I have a large family reunion this weekend in New Mexico. This one will include the families of my dad’s siblings and first cousins on his mother’s side. Or, to put it another way…the families of my paternal aunts and uncles as well as the families of my dad’s maternal 1st cousins. Did I lose you? That’s okay b/c I’m lost as well! Let’s just say there will be a lot of cousins getting together this weekend! I am making safety pins with rings to designate what generation we are each from and so far I have made 200. Did I mention this is just from ONE side of my dad’s family?!
I come from a very large extended family of origin. That doesn’t have any automatic meanings except that there are a lot of us. Families are a very interesting thing when you think about it. Some are large while others are small. Some are very close-knit while others hardly keep in contact. Even in the close-knit families, there are some family members that are almost strangers within their own family.
Growing up I had the picture perfect image of my dad’s family. Anytime there was a family gathering, ALL of his siblings were in attendance. I never witnessed any ugly arguments or nasty talking behind someone’s back about another sibling. They were a parent’s dream of close siblings…or so I thought.
It wasn’t until my late 20’s that I finally learned that they were not the Cleaver family after all. They did actually have disagreements amongst themselves. But, out of respect for their parents, those were pushed aside for a few days at a time so we could all be together and enjoy family time.
Michael J. Fox once said, “Family is not an important thing. It’s everything.” What he did not specify is what ‘family’ means. There are a number of definitions in the dictionary, but I think the one that best describes family is this: a group of people united by certain convictions or a common affiliation.
While I do have a large family of origin as I’ve described, they are by no means my only family. Nor does it mean that they are the ones who have always given me the most of what I needed. I’ve been fortunate to be part of several different families so far in my life.
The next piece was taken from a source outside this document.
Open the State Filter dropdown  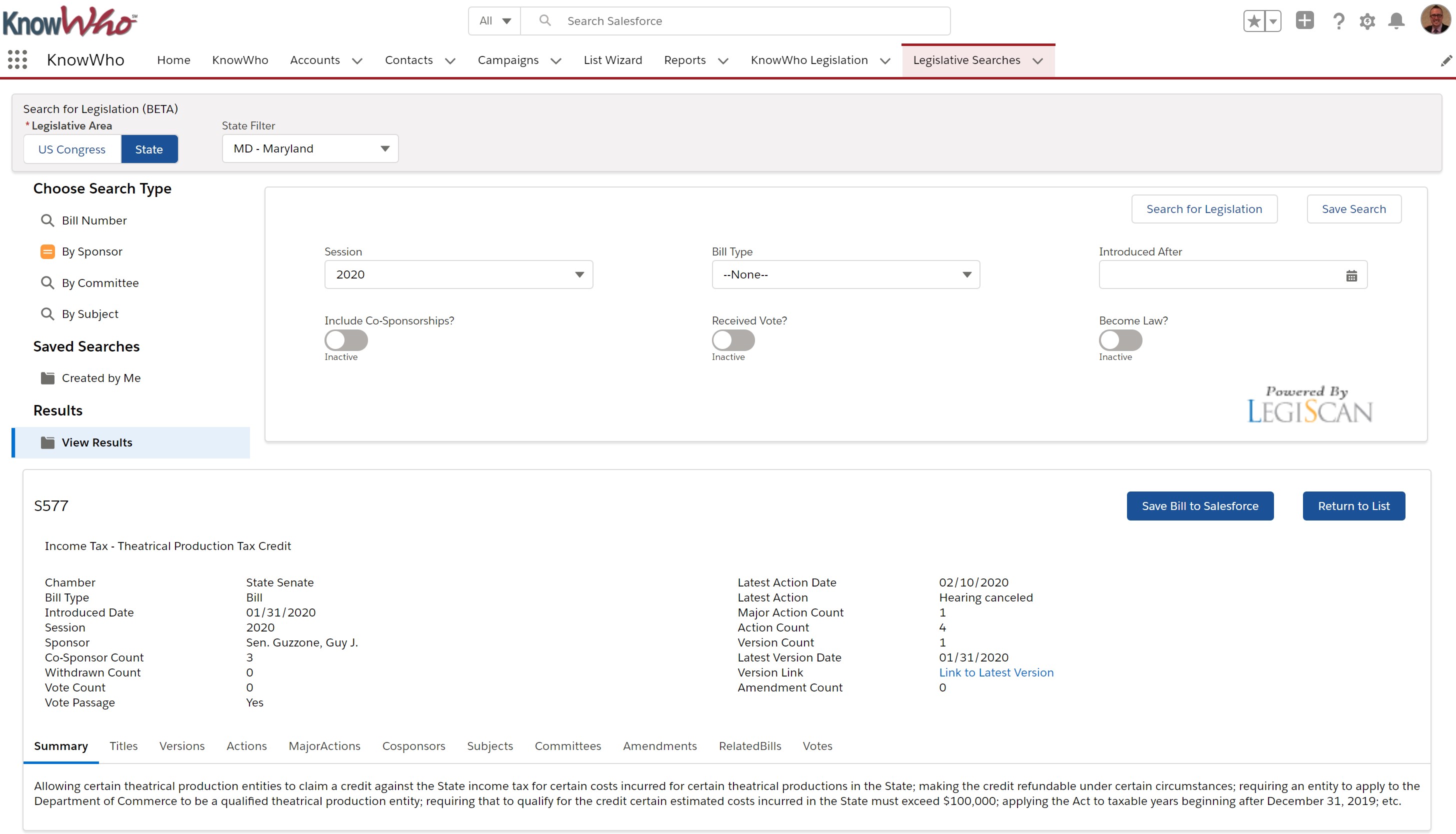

Remember the quote about friends, “We have three types of friends in life: Friends for a reason, friends for a season, and friends for a lifetime?” I believe the same is true for the various families we become a part of throughout our life.
Family for a lifetime:
Most people are fortunate to have a family of origin for many years. For some, though, that is not the case. There are children that are orphaned at an early age while others are kicked out of their family of origin for one reason or another. But, by and large, we will have some original family for a lifetime. Hopefully, we are able to value and foster these relationships so that they are nurturing for us.
Family for a season:
The best example of families for a season would probably be our work families. The ideal work environment would be one where you feel you are part of a family. Not all bosses allow for that, but the better ones do. I was privileged to be part of a great work family for a while when I first worked at Purdue University. We truly looked out for each other. When someone was out with surgery or to have a baby, we would have a sign up to take dinner a few times a week. Periodically we would close the office a little early and go out for dinner. We really valued this time out of the office to get to know each other even better.
That season came to an end for reasons beyond our control. As a matter of fact, I recall stating that it felt like our parents had gotten a divorce and we were being made to pick sides. It was not a good feeling. Ultimately, I was very glad to leave what became a dysfunctional family when I got the chance. I’ve not kept in close contact with most members of that family, but I do keep up with almost all of them on Facebook. Some I had to drop like a hot potato for my own health.
Family for a reason:
The quote related to friends is expanded a bit and says, “When someone is in your life for a reason, it is usually to meet a need you have expressed outwardly or inwardly. S/he has come to assist you through a difficulty, to provide you with guidance and support, to aid you physically, emotionally, or spiritually.”
I’m sure you can think of many different situations where you have developed a family out of a need. Support groups are a great example of this.
The interesting fact about friendships and families that begin as a reason, is that they have the ability to move into seasons and lifetimes.
When I first went to First Baptist, it was for a reason. I needed guidance and support. I needed help emotionally and spiritually. Everyone quickly became my family by giving me all of the above. They became my family for a season. And while I still have my family of origin that will be my family for a lifetime; I do pray that they will be my family for what’s left of our lives together.
This year and in years to come, make a point to spend time with ALL of your families because family IS everything!